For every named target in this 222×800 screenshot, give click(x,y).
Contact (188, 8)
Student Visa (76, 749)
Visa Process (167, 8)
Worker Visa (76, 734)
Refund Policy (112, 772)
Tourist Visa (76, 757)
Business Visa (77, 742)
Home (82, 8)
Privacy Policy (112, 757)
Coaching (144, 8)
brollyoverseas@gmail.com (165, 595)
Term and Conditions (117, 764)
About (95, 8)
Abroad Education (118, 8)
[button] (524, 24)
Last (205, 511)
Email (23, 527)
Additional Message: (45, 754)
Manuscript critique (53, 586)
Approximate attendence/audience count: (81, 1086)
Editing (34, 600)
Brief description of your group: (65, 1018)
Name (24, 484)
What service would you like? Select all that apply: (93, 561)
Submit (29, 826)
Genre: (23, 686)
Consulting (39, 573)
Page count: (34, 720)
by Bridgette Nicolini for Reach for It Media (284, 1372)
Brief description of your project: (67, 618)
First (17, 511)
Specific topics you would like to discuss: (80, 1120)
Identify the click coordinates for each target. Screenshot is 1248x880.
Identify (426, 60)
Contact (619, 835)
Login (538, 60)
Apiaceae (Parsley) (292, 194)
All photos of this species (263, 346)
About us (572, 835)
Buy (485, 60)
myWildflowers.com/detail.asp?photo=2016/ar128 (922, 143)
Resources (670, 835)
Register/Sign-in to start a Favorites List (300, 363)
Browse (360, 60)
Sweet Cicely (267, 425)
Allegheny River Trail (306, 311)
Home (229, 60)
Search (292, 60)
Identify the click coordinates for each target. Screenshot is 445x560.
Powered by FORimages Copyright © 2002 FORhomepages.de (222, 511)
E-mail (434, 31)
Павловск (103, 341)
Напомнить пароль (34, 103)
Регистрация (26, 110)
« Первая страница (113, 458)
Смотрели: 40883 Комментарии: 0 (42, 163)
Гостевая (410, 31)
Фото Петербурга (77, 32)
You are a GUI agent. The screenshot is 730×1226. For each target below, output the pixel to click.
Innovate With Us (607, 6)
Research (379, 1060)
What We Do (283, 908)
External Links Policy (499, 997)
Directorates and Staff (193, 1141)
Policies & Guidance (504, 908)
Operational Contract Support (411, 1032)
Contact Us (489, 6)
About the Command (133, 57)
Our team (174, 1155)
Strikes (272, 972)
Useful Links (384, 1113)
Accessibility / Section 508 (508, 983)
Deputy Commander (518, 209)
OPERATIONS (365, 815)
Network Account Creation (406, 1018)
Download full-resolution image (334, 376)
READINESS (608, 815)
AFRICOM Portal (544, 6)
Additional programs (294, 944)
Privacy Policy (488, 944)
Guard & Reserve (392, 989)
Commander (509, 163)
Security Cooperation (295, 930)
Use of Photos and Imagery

• • • •

WHAT TO WORK ON: Reproduce all of the data above, putting "Privacy Notice" wherever "Privacy Policy" appears and leaving every other character as it is.

ANSWER TO THIS EXERCISE:
For every named target in this 222×800 screenshot, give click(x,y).
Contact (188, 8)
Student Visa (76, 749)
Visa Process (167, 8)
Worker Visa (76, 734)
Refund Policy (112, 772)
Tourist Visa (76, 757)
Business Visa (77, 742)
Home (82, 8)
Privacy Notice (112, 757)
Coaching (144, 8)
brollyoverseas@gmail.com (165, 595)
Term and Conditions (117, 764)
About (95, 8)
Abroad Education (118, 8)
[button] (524, 24)
Last (205, 511)
Email (23, 527)
Additional Message: (45, 754)
Manuscript critique (53, 586)
Approximate attendence/audience count: (81, 1086)
Editing (34, 600)
Brief description of your group: (65, 1018)
Name (24, 484)
What service would you like? Select all that apply: (93, 561)
Submit (29, 826)
Genre: (23, 686)
Consulting (39, 573)
Page count: (34, 720)
by Bridgette Nicolini for Reach for It Media (284, 1372)
Brief description of your project: (67, 618)
First (17, 511)
Specific topics you would like to discuss: (80, 1120)
Identify the click coordinates for each target. Screenshot is 1248x880.
Identify (426, 60)
Contact (619, 835)
Login (538, 60)
Apiaceae (Parsley) (292, 194)
All photos of this species (263, 346)
About us (572, 835)
Buy (485, 60)
myWildflowers.com/detail.asp?photo=2016/ar128 (922, 143)
Resources (670, 835)
Register/Sign-in to start a Favorites List (300, 363)
Browse (360, 60)
Sweet Cicely (267, 425)
Allegheny River Trail (306, 311)
Home (229, 60)
Search (292, 60)
Identify the click coordinates for each target. Screenshot is 445x560.
Powered by FORimages Copyright © 2002 FORhomepages.de (222, 511)
E-mail (434, 31)
Павловск (103, 341)
Напомнить пароль (34, 103)
Регистрация (26, 110)
« Первая страница (113, 458)
Смотрели: 40883 Комментарии: 0 (42, 163)
Гостевая (410, 31)
Фото Петербурга (77, 32)
You are a GUI agent. The screenshot is 730×1226. For each target below, output the pixel to click.
Innovate With Us (607, 6)
Research (379, 1060)
What We Do (283, 908)
External Links Policy (499, 997)
Directorates and Staff (193, 1141)
Policies & Guidance (504, 908)
Operational Contract Support (411, 1032)
Contact Us (489, 6)
About the Command (133, 57)
Our team (174, 1155)
Strikes (272, 972)
Useful Links (384, 1113)
Accessibility / Section 508 (508, 983)
Deputy Commander (518, 209)
OPERATIONS (365, 815)
Network Account Creation (406, 1018)
Download full-resolution image (334, 376)
READINESS (608, 815)
AFRICOM Portal (544, 6)
Additional programs (294, 944)
Privacy Notice (488, 944)
Guard & Reserve (392, 989)
Commander (509, 163)
Security Cooperation (295, 930)
Use of Photos and Imagery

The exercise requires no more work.